Article

Observations, R.D.C.-T.B.H., 2006/1, p. 75-78

Jurisprudence commentée en Droit bancaire et financier

Becommentarieerde rechtspraak in Bank- en Financieel recht

Jean-Pierre Buyle et Martine Delierneux
AVANT-PROPOS

Les contradictions judiciaires sont à l'ordre du jour de cette chronique [1].
En matière de contrat de gestion de fortune, on lira deux décisions bruxelloises prononcées presque simultanément et qui tranchent de manière différente la question de savoir si, en sélectionnant dans un contrat de gestion, l'option portefeuille “actions”, les parties ont clairement ou non défini l'orientation de base de la gestion souhaitée et partant les objectifs poursuivis, conformément à l'article 8 § 1 de l'arrêté royal du 5 août 1991 (décisions 9 et 10).
En matière de virement, alors que le tribunal de première instance de Bruxelles (décision 2) aborde la délicate question des conséquences d'un virement apocryphe du point de vue de la responsabilité de la banque, le tribunal de commerce de Bruxelles (décision 3) s'attache lui au contenu même de “l'obligation de restitution” qui pèse sur le banquier.
La question de l'abus de droit est également posée plus ou moins expressément dans différentes décisions: abus du droit de convertir un mandat irrévocable d'hypothéquer (décision 5) ou abus de formalisme dans une garantie à première demande (décision 7).
Pour le surplus, on épinglera un arrêt bruxellois (décision 6) qui précise les limites de la responsabilité des tiers dans le cadre de la violation d'une clause contractuelle par le débiteur et un arrêt liégeois qui ne retient pas la mise en cause de la responsabilité du banquier pour fait d'un agent délégué, rejetant le recours à la théorie de l'apparence, à défaut de démontrer l'existence d'une situation apparente ne correspondant pas à la situation réelle (décision 11).

*Défis proposés*.
A: Les affirmations suivantes concordent-elles avec l'avant-propos ? Répondez par oui ou par non et citez à l'identique les mots du texte qui tranchent. (i) Les deux décisions bruxelloises sur le contrat de gestion de fortune tranchent la question de la même manière. (ii) Le tribunal de commerce de Bruxelles examine le contenu de l'obligation de restitution du banquier. (iii) L'arrêt liégeois retient la responsabilité du banquier pour fait d'un agent délégué.
B: Poursuivez l'avant-propos de la chronique de jurisprudence bancaire et financière après sa dernière phrase.
Le matériel fourni n'est pas nécessaire ici.

*Matériel fourni*.
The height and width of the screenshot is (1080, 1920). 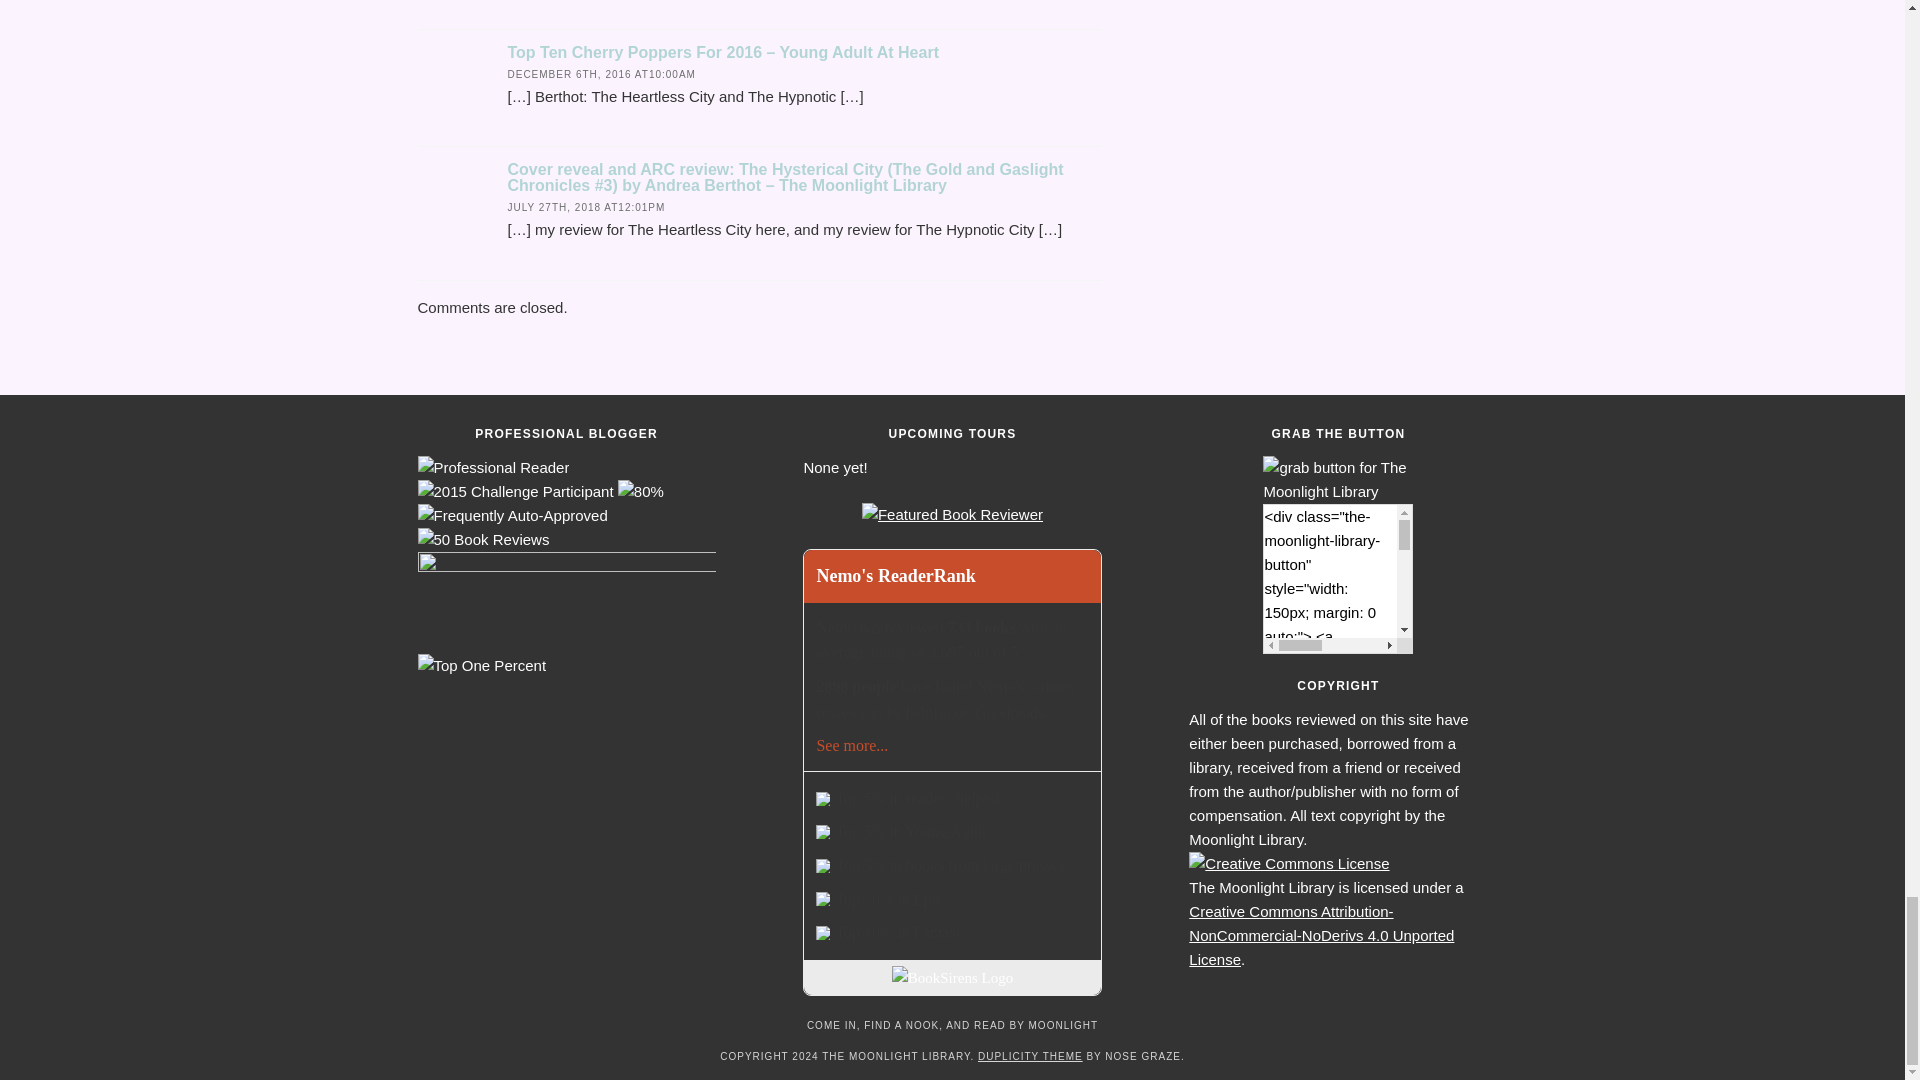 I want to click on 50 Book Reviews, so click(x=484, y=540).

*Réponses par tâche*.
A:
(i) Non : « qui tranchent de manière différente la question »
(ii) Oui : « le tribunal de commerce de Bruxelles (décision 3) s'attache lui au contenu même de “l'obligation de restitution” qui pèse sur le banquier »
(iii) Non : « un arrêt liégeois qui ne retient pas la mise en cause de la responsabilité du banquier pour fait d'un agent délégué »

B:
Enfin, la décision 1 aborde le problème des intérêts applicables au compte provision ouvert dans le cadre d'un crédit documentaire ou d'une garantie à première demande.




VOORWOORD

Juridische tegenstrijdigheden zijn aan de orde van de dag in deze kroniek [2].
Inzake vermogensbeheer zullen we twee Brusselse beslissingen tegenkomen die bijna gelijktijdig werden uitgesproken. In deze beslissingen werd de vraag onderzocht of de partijen, door in een optieovereenkomst de keuze “aandelen” te verkiezen, al dan niet op duidelijke wijze een definitie hebben gegeven van de basisoriëntatie van het gewenste beheer, en dus de gewenste doelstellingen van het te volgen beheer, overeenkomstig artikel 8 § 1 van het koninklijk besluit van 5 augustus 1991, hebben aangeduid. Deze vraag wordt in de twee beslissingen op verschillende wijze beoordeeld (beslissingen 9 en 10).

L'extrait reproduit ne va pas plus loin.